И я провожу день за днем, почти не поднимая лица. В моих глазах отражается лишь бескрайняя трясина. Ставлю вперед правую ногу, поднимаю левую, ставлю ее и опять поднимаю правую. Я не могу определить, где нахожусь сейчас, не могу проверить, туда ли вообще я иду. Просто нужно куда-нибудь идти — и я иду. Шаг за шагом.
— Любишь одиночество? — спросила она, подпирая руками щеки. — В одиночку путешествуешь, в одиночку ешь, сидишь на занятиях в стороне от всех. — Я не люблю одиночество. Просто не завожу лишних знакомств, — сказал я. — Чтобы в людях лишний раз не разочаровываться.
Ничто не способно излечить нас от потери любимого человека. Ни правда, ни искренность, ни сила, ни доброта. Все, что мы можем, это выживать в обнимку с этой трагедией и учиться тому, что никакая очередная потеря не будет менее горькой.


Не обращай ни на кого внимания и если думаешь, что можешь стать счастливым, не упускай этого шанса и будь счастлив. Как я могу судить по своему опыту, в жизни таких шансов бывает раз, два – и обчелся, а упустив их, жалеешь потом всю жизнь.
Была у меня еще с детства такая черта. Стоило мне увлечься каким-то делом, и я переставал замечать все остальное вокруг.
Один быть никто не любит. Просто насильно никого с собой общаться не заставляю. От этого одни разочарования.
Она мне увиделась ещё красивее, чем казалась до сих пор. Я что-то хотел ей сказать об этом, но не знал, как это выразить, и в итоге ничего не сказал.
Каждый хочет высказаться, а когда точно выразиться не может, злится.
Обычный полдень в институте. Однако, созерцая этот пейзаж, я вот о чем подумал. Люди выглядят счастливыми, каждый по-своему. Я не знаю, счастливы они на самом деле или просто выглядят такими. В любом случае, посреди славного полдня в конце сентября люди казались счастливыми, и мне было грустно как никогда. Казалось, я один не вписываюсь в этот пейзаж.
— Получается, больные и персонал могут запросто поменяться местами. — Именно. Кажется, ты начинаешь понимать структуру этого мира.
Серьезность не обязательно означает приближение к истине.
Я, бывало, говорил друзьям : «Этот тип даже занавески стирает!», а мне и не верил никто. Никто и не знал, что занавески иногда стирать надо. Считали, что занавеска — это не более чем неотъемлемый придаток самого окна.
Светлячок исчез, но во мне еще долго жила дуга его света.
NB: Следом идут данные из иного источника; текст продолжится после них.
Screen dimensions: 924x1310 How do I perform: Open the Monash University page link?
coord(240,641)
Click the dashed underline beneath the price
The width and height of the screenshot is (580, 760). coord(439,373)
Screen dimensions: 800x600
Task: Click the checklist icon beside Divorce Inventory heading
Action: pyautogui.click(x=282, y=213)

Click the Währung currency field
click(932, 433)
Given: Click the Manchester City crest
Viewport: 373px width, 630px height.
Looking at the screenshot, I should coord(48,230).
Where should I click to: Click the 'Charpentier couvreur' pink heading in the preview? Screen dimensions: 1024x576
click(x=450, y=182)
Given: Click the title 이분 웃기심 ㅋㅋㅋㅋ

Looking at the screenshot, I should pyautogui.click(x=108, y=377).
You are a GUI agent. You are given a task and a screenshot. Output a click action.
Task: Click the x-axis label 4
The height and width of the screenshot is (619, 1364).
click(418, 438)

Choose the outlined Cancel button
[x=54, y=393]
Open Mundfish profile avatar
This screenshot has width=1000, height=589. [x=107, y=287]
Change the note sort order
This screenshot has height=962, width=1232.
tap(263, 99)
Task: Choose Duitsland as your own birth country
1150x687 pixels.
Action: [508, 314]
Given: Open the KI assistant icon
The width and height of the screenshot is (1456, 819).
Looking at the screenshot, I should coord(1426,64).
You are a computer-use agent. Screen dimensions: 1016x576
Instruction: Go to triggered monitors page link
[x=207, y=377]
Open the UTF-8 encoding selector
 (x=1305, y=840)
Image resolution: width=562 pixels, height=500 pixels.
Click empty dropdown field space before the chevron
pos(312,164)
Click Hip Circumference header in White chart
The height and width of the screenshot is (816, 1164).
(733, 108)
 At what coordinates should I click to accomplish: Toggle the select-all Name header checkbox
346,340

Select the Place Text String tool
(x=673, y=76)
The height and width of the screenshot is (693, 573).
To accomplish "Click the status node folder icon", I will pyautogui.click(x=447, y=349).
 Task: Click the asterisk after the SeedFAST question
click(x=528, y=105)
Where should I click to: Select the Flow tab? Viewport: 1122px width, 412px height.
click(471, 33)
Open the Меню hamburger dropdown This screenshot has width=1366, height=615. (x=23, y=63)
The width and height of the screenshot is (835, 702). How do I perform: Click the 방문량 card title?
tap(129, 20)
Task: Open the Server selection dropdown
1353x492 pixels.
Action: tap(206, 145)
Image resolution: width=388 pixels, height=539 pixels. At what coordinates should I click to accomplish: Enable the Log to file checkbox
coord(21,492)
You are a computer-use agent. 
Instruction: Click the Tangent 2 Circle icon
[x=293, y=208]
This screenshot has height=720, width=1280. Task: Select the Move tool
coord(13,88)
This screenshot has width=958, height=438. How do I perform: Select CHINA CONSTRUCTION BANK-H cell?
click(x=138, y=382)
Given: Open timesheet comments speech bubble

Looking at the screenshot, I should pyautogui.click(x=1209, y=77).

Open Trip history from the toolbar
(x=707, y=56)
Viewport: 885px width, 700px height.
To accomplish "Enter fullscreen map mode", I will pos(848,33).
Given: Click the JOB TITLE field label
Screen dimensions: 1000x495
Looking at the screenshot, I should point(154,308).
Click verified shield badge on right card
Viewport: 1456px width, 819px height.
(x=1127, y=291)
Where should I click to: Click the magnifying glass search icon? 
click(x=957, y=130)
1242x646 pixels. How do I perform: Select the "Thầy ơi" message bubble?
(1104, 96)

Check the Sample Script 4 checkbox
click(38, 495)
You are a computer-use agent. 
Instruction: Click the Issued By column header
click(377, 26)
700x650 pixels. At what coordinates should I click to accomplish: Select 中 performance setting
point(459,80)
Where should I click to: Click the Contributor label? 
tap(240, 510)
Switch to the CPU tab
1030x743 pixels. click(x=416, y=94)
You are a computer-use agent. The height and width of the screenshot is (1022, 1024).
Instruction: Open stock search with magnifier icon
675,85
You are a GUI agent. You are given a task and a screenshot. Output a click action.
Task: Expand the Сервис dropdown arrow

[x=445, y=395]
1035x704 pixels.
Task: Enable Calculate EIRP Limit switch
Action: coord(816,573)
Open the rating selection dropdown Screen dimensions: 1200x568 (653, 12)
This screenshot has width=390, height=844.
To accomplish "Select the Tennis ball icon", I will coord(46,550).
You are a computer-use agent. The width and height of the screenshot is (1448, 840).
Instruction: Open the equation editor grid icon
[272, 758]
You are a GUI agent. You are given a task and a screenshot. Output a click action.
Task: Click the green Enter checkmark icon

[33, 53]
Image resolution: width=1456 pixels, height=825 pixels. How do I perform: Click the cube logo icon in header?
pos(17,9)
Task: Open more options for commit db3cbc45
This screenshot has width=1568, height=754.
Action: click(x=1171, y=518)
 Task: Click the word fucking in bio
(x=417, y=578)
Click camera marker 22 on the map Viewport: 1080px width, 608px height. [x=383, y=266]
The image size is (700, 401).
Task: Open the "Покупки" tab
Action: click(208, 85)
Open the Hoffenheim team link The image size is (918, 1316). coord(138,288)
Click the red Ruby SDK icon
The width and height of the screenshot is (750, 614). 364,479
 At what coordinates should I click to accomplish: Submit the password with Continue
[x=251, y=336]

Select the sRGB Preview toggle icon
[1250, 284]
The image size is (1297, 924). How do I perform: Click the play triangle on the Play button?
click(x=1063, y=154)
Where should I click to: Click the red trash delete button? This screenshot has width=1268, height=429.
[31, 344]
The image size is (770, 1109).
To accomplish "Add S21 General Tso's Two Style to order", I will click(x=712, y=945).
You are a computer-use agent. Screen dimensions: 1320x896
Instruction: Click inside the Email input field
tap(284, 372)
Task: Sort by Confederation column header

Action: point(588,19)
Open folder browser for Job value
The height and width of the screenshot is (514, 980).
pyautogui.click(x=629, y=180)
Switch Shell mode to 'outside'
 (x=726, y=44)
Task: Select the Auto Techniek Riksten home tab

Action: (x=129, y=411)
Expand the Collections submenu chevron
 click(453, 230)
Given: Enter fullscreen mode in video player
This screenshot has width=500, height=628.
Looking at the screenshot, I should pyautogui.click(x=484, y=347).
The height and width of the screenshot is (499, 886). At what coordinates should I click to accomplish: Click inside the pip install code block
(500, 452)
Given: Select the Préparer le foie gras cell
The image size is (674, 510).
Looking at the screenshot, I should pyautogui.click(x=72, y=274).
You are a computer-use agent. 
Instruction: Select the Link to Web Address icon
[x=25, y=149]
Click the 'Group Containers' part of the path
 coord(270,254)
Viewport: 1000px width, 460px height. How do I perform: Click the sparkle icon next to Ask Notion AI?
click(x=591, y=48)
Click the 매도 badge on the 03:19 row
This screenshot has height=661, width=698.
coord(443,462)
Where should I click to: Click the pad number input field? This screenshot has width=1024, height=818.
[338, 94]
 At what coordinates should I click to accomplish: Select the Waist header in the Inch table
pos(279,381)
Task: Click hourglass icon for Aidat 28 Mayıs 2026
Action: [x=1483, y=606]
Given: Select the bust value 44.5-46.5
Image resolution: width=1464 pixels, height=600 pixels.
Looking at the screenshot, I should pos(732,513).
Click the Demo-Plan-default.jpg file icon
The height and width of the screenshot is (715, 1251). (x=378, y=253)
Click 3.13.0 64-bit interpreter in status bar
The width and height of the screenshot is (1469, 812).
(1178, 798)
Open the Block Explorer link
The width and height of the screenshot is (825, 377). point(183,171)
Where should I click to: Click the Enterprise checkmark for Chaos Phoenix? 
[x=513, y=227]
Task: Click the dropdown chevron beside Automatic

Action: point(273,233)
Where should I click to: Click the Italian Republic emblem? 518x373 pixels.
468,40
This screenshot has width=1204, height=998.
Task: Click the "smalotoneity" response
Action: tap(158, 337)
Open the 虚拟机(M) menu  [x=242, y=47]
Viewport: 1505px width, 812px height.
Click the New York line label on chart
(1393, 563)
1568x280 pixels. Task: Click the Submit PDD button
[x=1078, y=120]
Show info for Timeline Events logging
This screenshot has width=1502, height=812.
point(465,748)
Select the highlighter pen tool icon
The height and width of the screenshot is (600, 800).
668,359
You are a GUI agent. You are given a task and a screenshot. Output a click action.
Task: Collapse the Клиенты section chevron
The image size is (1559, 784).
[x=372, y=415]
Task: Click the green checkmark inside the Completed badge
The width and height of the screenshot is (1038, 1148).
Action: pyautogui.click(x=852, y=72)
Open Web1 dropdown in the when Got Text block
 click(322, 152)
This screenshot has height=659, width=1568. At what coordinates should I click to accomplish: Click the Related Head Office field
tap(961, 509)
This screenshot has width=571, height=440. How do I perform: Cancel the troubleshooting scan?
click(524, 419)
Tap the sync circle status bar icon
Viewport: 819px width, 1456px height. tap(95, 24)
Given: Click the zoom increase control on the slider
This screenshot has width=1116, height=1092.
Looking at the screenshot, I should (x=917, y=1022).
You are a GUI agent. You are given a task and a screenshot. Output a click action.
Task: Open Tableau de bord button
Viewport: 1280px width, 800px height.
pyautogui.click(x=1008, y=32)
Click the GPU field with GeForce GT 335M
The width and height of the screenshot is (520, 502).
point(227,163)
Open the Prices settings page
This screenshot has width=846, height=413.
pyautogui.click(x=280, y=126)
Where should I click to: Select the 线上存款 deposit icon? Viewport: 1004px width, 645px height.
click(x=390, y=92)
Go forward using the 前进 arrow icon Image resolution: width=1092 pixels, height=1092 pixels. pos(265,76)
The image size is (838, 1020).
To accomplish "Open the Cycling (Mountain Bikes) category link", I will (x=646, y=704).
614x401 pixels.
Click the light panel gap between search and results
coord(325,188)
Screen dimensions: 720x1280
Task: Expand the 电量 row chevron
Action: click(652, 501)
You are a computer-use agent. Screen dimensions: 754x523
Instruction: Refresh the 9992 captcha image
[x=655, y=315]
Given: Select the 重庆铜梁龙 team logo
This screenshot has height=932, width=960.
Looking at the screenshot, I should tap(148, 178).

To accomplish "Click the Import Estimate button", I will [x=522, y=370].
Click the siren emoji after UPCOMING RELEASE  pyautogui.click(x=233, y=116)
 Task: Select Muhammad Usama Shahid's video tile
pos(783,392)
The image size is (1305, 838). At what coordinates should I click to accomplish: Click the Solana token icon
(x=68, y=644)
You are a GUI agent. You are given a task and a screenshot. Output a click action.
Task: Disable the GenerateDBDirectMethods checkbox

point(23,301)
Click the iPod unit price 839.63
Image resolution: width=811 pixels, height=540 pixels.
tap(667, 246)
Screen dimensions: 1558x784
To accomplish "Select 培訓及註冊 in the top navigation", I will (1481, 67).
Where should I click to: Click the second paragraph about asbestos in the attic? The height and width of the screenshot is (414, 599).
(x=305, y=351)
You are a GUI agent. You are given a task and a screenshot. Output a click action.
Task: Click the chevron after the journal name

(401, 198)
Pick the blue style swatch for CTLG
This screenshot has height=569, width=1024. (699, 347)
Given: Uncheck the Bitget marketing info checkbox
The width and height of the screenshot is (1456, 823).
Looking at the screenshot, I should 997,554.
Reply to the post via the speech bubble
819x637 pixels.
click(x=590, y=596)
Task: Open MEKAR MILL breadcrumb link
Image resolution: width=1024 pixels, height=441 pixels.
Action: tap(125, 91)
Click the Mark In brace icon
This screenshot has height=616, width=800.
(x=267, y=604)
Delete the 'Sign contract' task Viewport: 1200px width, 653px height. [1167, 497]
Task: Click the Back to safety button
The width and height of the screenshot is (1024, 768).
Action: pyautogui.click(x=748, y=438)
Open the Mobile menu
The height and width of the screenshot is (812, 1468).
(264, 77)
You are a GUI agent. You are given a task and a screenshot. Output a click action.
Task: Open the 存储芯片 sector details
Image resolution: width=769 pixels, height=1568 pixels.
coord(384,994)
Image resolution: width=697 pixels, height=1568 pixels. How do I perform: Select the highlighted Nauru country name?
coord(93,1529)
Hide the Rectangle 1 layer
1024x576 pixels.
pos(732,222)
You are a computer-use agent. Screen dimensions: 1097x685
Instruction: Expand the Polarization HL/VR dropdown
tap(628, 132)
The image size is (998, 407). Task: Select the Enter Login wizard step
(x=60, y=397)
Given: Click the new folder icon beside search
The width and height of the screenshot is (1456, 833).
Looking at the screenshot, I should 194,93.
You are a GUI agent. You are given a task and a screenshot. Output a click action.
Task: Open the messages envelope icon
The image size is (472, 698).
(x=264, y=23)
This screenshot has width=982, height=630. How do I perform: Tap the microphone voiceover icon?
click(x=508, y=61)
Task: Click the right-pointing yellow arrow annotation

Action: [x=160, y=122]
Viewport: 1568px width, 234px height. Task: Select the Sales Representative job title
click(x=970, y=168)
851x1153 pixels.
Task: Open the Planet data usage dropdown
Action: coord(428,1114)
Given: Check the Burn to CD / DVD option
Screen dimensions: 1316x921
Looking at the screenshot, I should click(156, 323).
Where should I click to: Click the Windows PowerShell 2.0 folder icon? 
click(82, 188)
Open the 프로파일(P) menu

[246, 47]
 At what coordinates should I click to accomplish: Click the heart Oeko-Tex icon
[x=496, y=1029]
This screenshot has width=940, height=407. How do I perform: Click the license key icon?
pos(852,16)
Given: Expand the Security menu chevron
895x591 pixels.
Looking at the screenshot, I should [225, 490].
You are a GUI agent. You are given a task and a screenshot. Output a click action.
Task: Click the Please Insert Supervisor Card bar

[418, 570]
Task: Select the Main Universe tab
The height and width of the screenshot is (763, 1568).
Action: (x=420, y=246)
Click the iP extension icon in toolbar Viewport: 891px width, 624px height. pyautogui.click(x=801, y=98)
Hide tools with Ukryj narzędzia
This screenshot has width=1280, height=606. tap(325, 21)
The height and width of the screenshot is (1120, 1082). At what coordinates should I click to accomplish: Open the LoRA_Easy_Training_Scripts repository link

В толще мрака едва заметное бледное мерцание мельтешило, словно заблудшая душа.
В том странном месте я жил вместе с мертвецами. Там жила Наоко, и мы даже могли с ней говорить и обниматься. В том месте смерть была лишь одной из множества вещей, составляющих жизнь. Наоко продалжала жить там умершей. И говорила мне: » Все в порядке, Ватанабе, это просто смерть. Не обращай внимания.»
Все было слишком ярко, и я не мог определить, с чего надо начать. Вроде как слишком подробная карта порой из-за переизбытка деталей оказывается бесполезной.
Наверное, лучше чаще выплескивать чувства наружу. И тебе, и мне. Если надо будет их на кого-нибудь обрушить, пусть уж лучше на меня. Так мы и узнаем друг друга.
А что письма — бумага, — сказал я. — Сожжешь их, а что в душе осталось, все равно останется, а что не осталось, все равно не останется, сколько их у себя ни держи.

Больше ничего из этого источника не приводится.